Bath time for baby
Babies love water! After all, they were swimming in a sea of amniotic fluid for 9 months before being born. Here’s how to enjoy a splashing good time with baby!
Many new mums find bath time daunting because baby’s umbilical cord is still attached and it is difficult to handle baby, especially when he is all wet and slippery.
However, with some practice, most mums will start looking forward to bath time as it not only keeps baby clean and smelling fresh, but also provides mother and baby a perfect time to bond.
Before you get started, here are three golden rules for a splashing good time:
- Get everything ready. Be sure to have a towel, baby’s fresh clothes, baby-care products, nappy or diaper. Turn off the air-conditioner or fan and have everything within reach when baby has had his bath.
- Never, ever leave baby alone in the bath. Do not leave your baby’s side, even for a few seconds. Babies can drown in just 15 centimetres of water. If the phone rings or you need to attend to something urgently in the kitchen, wrap him up and take him with you.
- Relax and enjoy the experience.

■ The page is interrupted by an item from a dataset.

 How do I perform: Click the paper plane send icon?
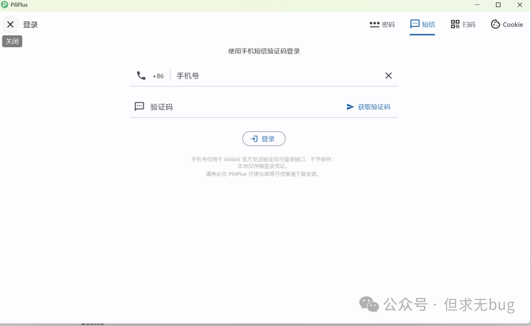[350, 107]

It stresses baby if you try to do too many things at the same time such as putting a pot on the stove, talking on the phone, lowering the volume on the television, removing laundry from the washing machine, etc. Let everything else wait.
Many babycare books provide a step-by-step description on how you should bathe your baby; usually starting by washing his face and hair before dipping his body into the bath tub. There are no real hard and fast rules, as you will find out from experience.

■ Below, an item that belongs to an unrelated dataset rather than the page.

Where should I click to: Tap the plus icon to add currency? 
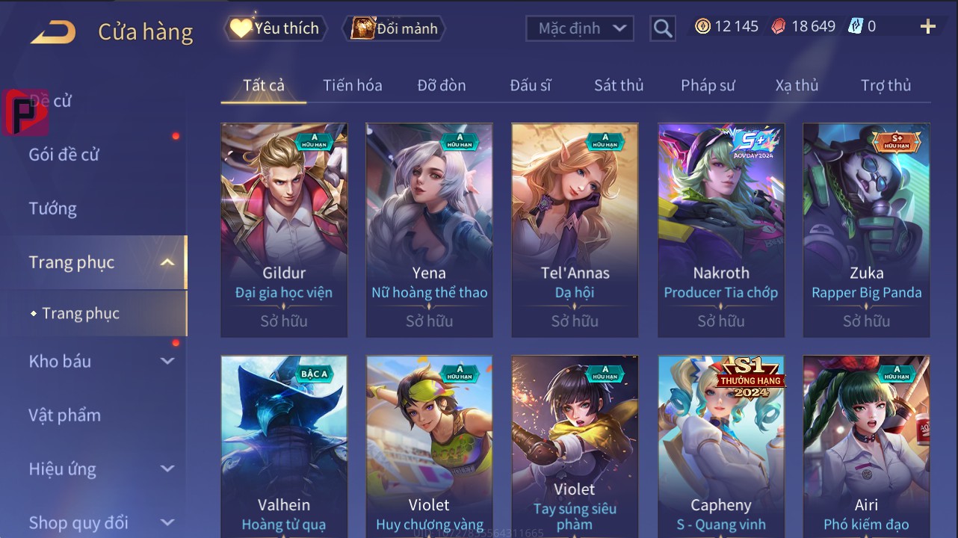coord(927,27)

What really matters is knowing the basics:
Keep the water warm.
Even on a really hot day, your baby needs to be bathed in warm water as his little body can get cold very quickly. Test the water temperature with your hands before putting baby into the tub.
Use baby soap.
Soap is not really necessary although it does keep baby sweet-smelling for a longer time afterwards. Use hypo-allergenic baby soap and be careful not to splash any soap into baby’s eyes.
Hold baby properly.
The right way to hold baby during bath time is to have him slung over one arm, leaving the other hand free to splash water, rub baby soap and reach for the dry towel when you are done. It takes some practice but will be a breeze once you get used to it.
Keep bath time short.
Much as your baby seems to be enjoying himself kicking and laughing, five to eight minutes is sufficient fun for the day before the bath water gets cold. You’ll know the water has cooled down when baby starts sneezing!
Dry well before dressing.
Ensure you pat baby dry especially behind the ears, between fingers, under arms, chin and in the groin area, before dressing him up to prevent rashes from forming.
Give baby a massage.
After putting on baby’s nappy, do find the time to give baby a short massage session before getting him into his clothes. It does not have to take long, just rubbing lotion or baby oil all over his legs or body.
Once, twice or more?
Some parents insist baby needs one bath a day, followed by sponging in the evening to avoid catching a cold. Others just go with the flow of giving baby two baths a day, more on scorching hot days when baby is sticky and sweaty. It’s best to play it by ear – after all, no one knows baby better than you do.